Take the material below and reproduce, word for word, only the lines from the line with "Viewport: 1539px width, 532px height." through the line with "Click the Client".

-- The data follows --

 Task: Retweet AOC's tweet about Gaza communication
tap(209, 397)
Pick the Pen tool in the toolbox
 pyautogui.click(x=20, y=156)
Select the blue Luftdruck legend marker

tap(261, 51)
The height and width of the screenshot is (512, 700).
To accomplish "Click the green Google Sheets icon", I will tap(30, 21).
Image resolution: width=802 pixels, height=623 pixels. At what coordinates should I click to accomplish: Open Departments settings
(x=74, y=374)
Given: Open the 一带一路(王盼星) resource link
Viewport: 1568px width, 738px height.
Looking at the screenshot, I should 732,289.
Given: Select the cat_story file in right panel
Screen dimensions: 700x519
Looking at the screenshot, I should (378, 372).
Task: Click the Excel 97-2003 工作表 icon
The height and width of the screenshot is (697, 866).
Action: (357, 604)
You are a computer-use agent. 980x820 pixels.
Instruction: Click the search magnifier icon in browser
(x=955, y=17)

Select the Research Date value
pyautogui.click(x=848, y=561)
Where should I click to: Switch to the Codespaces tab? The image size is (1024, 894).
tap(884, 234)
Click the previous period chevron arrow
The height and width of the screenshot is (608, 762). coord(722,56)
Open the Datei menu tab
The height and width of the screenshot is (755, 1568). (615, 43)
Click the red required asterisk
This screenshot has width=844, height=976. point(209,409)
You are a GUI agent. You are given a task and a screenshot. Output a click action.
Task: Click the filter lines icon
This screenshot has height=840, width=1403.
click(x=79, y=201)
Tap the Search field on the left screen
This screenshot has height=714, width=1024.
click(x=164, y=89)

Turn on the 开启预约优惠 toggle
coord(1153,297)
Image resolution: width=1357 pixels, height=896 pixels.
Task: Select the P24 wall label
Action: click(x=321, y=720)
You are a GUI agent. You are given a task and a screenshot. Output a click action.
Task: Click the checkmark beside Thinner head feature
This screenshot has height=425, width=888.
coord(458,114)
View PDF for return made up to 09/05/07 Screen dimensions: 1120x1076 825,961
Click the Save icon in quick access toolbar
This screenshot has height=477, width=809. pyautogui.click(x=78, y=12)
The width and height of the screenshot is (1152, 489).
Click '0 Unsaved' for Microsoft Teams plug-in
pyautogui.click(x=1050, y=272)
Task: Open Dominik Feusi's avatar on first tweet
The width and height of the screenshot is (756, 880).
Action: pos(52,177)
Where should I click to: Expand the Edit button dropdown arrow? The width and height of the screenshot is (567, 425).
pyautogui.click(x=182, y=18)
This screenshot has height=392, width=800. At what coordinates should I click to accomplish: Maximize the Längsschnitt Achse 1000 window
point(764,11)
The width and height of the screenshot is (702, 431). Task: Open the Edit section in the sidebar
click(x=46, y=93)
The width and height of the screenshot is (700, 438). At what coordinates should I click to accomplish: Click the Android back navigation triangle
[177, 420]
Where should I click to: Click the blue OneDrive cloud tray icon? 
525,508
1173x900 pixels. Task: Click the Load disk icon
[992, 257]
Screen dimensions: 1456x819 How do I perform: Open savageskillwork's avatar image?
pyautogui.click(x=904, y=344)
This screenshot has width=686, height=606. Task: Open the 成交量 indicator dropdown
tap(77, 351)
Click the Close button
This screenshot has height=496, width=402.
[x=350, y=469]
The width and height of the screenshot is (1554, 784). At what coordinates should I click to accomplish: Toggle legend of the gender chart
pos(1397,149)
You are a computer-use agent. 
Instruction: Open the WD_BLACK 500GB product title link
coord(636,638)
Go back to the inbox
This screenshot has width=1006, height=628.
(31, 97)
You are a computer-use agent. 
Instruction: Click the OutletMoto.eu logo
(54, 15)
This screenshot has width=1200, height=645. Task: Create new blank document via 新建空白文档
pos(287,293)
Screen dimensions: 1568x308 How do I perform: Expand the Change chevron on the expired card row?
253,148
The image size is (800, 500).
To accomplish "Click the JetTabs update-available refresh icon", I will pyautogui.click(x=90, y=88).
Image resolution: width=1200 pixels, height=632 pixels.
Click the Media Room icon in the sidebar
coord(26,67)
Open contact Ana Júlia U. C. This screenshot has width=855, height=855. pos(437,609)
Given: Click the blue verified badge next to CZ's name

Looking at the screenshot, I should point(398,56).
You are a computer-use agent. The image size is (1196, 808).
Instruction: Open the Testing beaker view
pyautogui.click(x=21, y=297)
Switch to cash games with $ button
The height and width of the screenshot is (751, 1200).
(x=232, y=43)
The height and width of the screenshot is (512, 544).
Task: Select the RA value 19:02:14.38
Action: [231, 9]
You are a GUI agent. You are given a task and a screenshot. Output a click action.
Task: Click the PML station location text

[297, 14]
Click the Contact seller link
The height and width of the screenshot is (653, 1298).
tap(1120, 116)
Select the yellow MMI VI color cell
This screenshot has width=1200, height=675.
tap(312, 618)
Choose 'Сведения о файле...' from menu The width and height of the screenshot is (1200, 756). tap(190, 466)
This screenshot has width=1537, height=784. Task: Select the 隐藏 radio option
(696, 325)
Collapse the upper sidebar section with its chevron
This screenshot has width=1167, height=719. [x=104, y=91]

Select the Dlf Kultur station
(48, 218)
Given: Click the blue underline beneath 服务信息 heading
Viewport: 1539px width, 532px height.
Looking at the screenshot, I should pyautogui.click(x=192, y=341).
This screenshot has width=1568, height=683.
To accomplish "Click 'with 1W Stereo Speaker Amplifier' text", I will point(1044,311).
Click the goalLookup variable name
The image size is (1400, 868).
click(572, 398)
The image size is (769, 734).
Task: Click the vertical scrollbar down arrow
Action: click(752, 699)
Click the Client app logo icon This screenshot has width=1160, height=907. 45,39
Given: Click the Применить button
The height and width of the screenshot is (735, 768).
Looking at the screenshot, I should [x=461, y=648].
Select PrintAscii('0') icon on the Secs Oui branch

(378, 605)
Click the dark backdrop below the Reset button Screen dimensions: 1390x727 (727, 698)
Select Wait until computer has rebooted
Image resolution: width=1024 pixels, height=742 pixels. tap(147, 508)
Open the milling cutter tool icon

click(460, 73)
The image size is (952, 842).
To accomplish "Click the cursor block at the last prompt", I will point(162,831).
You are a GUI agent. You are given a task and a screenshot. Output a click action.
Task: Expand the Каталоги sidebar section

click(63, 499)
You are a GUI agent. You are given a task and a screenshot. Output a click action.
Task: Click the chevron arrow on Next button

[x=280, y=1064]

-- The data concluded --

● **Your solution**:
Viewport: 1539px width, 532px height.
Looking at the screenshot, I should pyautogui.click(x=192, y=341).
This screenshot has width=1568, height=683.
To accomplish "Click 'with 1W Stereo Speaker Amplifier' text", I will point(1044,311).
Click the goalLookup variable name
The image size is (1400, 868).
click(572, 398)
The image size is (769, 734).
Task: Click the vertical scrollbar down arrow
Action: click(752, 699)
Click the Client app logo icon This screenshot has width=1160, height=907. 45,39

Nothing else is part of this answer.